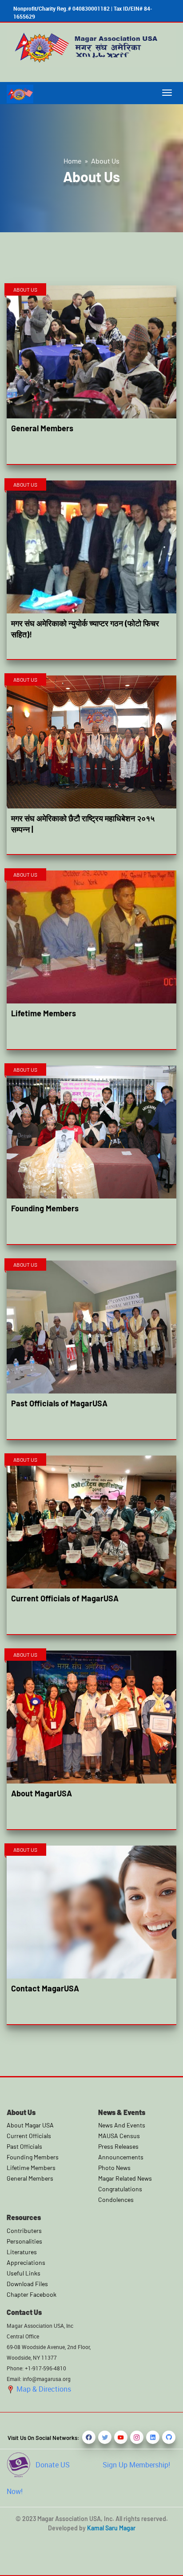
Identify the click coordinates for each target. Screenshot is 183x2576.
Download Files (27, 2283)
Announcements (120, 2157)
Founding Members (45, 1208)
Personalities (24, 2241)
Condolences (116, 2199)
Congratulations (120, 2189)
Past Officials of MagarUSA (59, 1403)
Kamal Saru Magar (111, 2528)
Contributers (24, 2230)
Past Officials (24, 2146)
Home (73, 160)
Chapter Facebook (31, 2294)
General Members (42, 428)
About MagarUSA (41, 1793)
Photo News (114, 2167)
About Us (105, 160)
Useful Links (23, 2273)
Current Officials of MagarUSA (65, 1598)
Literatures (22, 2252)
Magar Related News (125, 2178)
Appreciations (26, 2262)
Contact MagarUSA (45, 1988)
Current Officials (29, 2135)
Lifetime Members (43, 1013)
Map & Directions (43, 2389)
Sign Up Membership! (136, 2465)
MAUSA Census (119, 2135)
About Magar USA (30, 2125)
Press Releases (118, 2146)
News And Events (121, 2125)
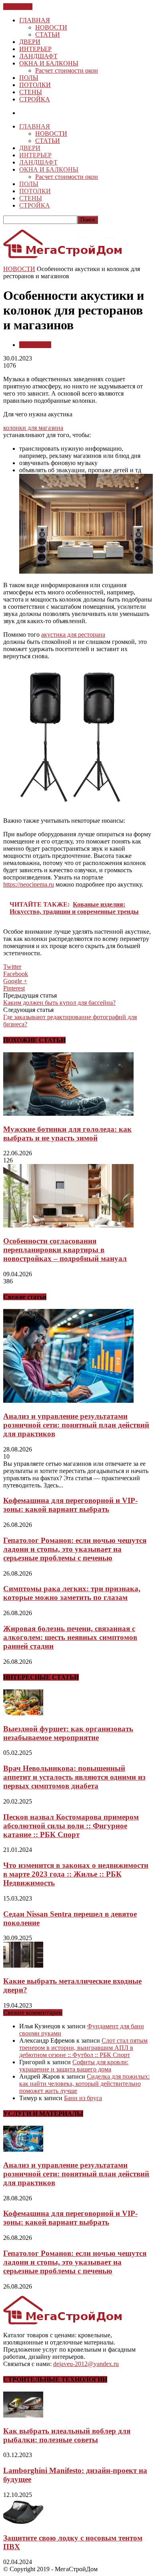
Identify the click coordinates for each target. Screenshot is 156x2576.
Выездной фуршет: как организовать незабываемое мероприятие (68, 1733)
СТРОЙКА (34, 99)
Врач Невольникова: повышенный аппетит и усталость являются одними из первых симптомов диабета (74, 1777)
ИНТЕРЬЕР (35, 49)
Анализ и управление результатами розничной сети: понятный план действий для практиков (76, 1425)
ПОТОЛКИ (35, 84)
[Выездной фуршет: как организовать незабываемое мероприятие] (23, 1713)
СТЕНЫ (30, 92)
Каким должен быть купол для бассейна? (59, 1002)
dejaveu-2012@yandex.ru (86, 2363)
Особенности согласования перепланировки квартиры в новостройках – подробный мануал (65, 1250)
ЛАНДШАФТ (38, 56)
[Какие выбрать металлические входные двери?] (23, 1965)
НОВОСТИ (51, 27)
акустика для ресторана (73, 634)
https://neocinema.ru (28, 884)
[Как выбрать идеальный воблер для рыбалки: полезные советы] (23, 2415)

━━━━━━━━━━━━━━━━━━━━

Work task
The material above should be printed again exactly, with each picture left out.

Result
Identify the click coordinates for each target. Screenshot is 183x2576.
Download Files (27, 2283)
Announcements (120, 2157)
Founding Members (45, 1208)
Personalities (24, 2241)
Condolences (116, 2199)
Congratulations (120, 2189)
Past Officials of MagarUSA (59, 1403)
Kamal Saru Magar (111, 2528)
Contributers (24, 2230)
Past Officials (24, 2146)
Home (73, 160)
Chapter Facebook (31, 2294)
General Members (42, 428)
About MagarUSA (41, 1793)
Photo News (114, 2167)
About Us (105, 160)
Useful Links (23, 2273)
Current Officials of MagarUSA (65, 1598)
Literatures (22, 2252)
Magar Related News (125, 2178)
Appreciations (26, 2262)
Contact MagarUSA (45, 1988)
Current Officials (29, 2135)
Lifetime Members (43, 1013)
Map & Directions (43, 2389)
Sign Up Membership! (136, 2465)
MAUSA Census (119, 2135)
About Magar USA (30, 2125)
Press Releases (118, 2146)
News And Events (121, 2125)
Identify the click coordinates for each target. Screenshot is 156x2576.
Выездной фуршет: как организовать незабываемое мероприятие (68, 1733)
СТРОЙКА (34, 99)
Врач Невольникова: повышенный аппетит и усталость являются одними из первых симптомов диабета (74, 1777)
ИНТЕРЬЕР (35, 49)
Анализ и управление результатами розничной сети: понятный план действий для практиков (76, 1425)
ПОТОЛКИ (35, 84)
[Выездной фуршет: как организовать незабываемое мероприятие] (23, 1713)
СТЕНЫ (30, 92)
Каким должен быть купол для бассейна? (59, 1002)
dejaveu-2012@yandex.ru (86, 2363)
Особенности согласования перепланировки квартиры в новостройках – подробный мануал (65, 1250)
ЛАНДШАФТ (38, 56)
[Какие выбрать металлические входные двери?] (23, 1965)
НОВОСТИ (51, 27)
акустика для ресторана (73, 634)
https://neocinema.ru (28, 884)
[Как выбрать идеальный воблер для рыбалки: полезные советы] (23, 2415)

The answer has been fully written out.